:: Input data ::

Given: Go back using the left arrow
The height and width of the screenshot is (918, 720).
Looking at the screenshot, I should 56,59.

* * *

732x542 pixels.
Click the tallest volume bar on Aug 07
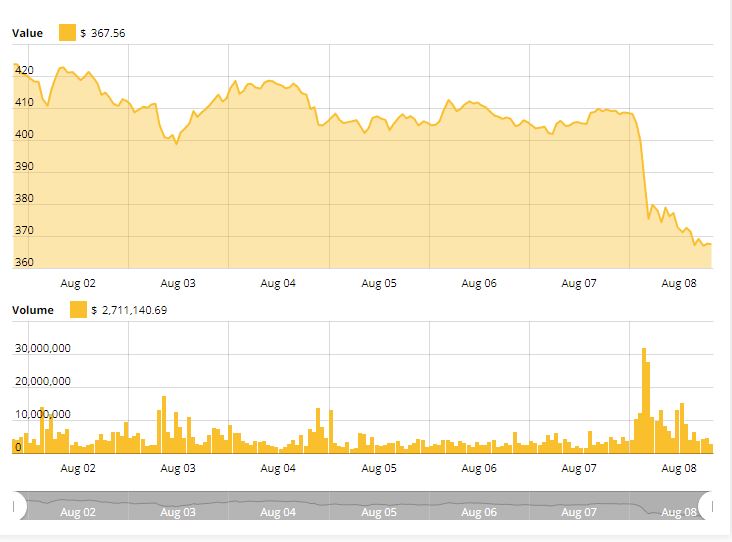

* * *

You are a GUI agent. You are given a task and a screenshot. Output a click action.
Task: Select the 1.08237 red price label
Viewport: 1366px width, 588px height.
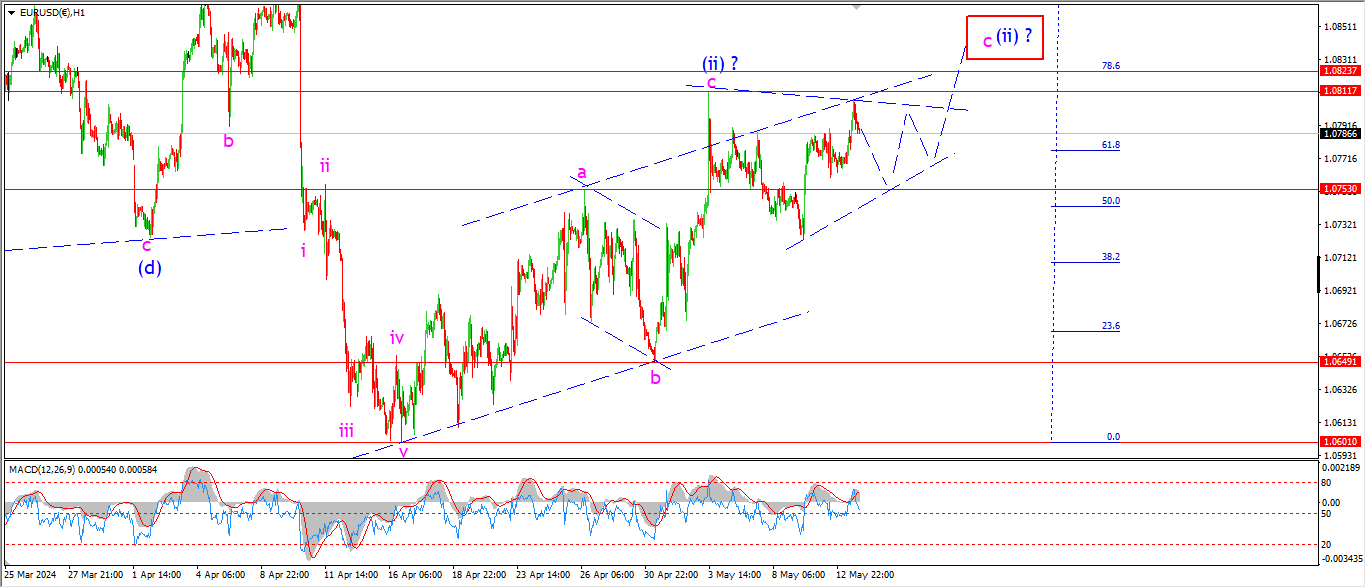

:: What the exercise asks ::
Of the entries above, repeat exactly the lines from the line with "Task: Select the 1.08237 red price label" through the line with "Viewport: 1366px width, 588px height.", both of them included.

:: Output of the task ::
Task: Select the 1.08237 red price label
Viewport: 1366px width, 588px height.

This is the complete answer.